Porto Príncipe (Haiti): o símbolo da miséria no Haiti é um biscoito feito de barro, água e manteiga. Batizado de “Té”, a receita serve para tapear a fome. Mulheres desesperadas coletam restos de construção e misturam com água e manteiga em tinas de plástico e metal velhas e sujas.

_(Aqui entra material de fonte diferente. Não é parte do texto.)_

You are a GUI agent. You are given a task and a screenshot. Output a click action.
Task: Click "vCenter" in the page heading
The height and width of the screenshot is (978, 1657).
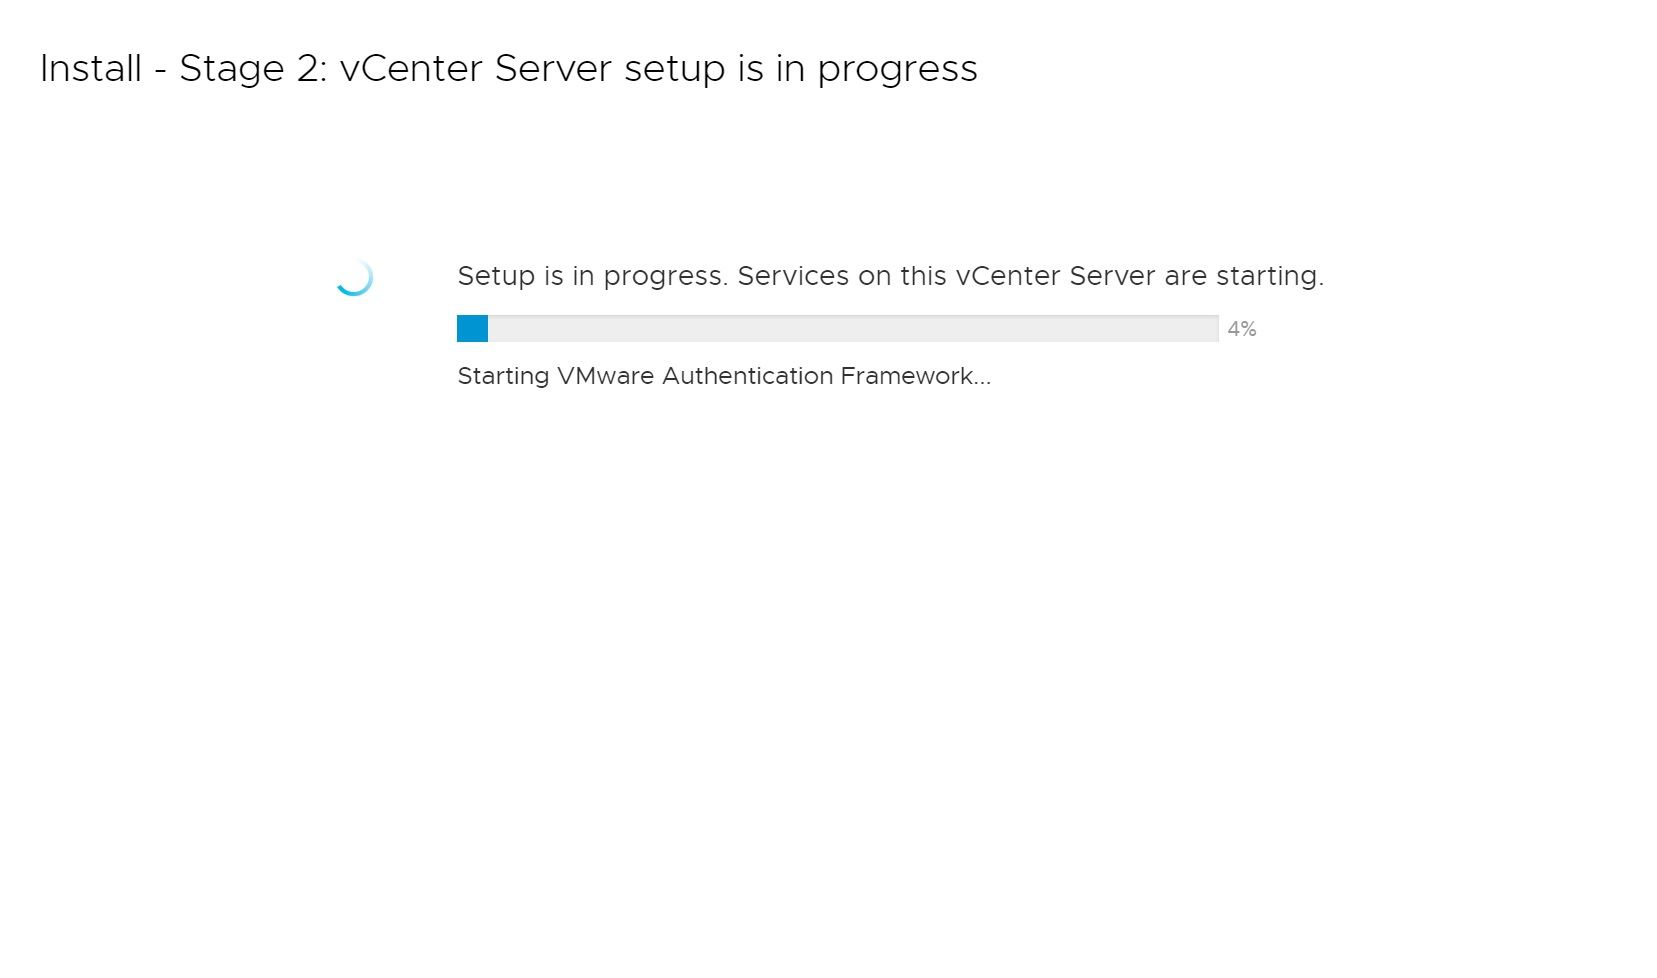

“Depois de avanços profundos e consistentes, agora sabemos que a pobreza extrema pode ser erradicada dentro de mais uma geração”, afirmou o secretário-geral da ONU, Ban Ki-moon, em comunicado. “As metas contribuíram enormemente para este progresso e nos ensinaram como governos, empresas e a sociedade civil podem trabalhar juntos para obter avanços transformadores”.

 

Mas o progresso tem sido desigual em diferentes regiões e países, segundo a ONU, e a nova pauta de desenvolvimento sustentável deveria se concentrar nas desigualdades para melhorar as vidas das pessoas mais pobres e vulneráveis.

 

Os líderes mundiais devem adotar uma série de novos objetivos de desenvolvimento –conhecidos como metas de desenvolvimento sustentável– em uma cúpula da ONU em setembro. As novas metas almejam erradicar a pobreza extrema até 2030.

 

Os conflitos, que em 2014 deixaram quase 60 milhões de desabrigados em países como Síria, Iraque, República Centro-Africana, Nigéria e Paquistão, continuam sendo a maior ameaça ao desenvolvimento humano, e os Estados frágeis e afetados por conflitos têm as maiores taxas de pobreza, alertou a ONU.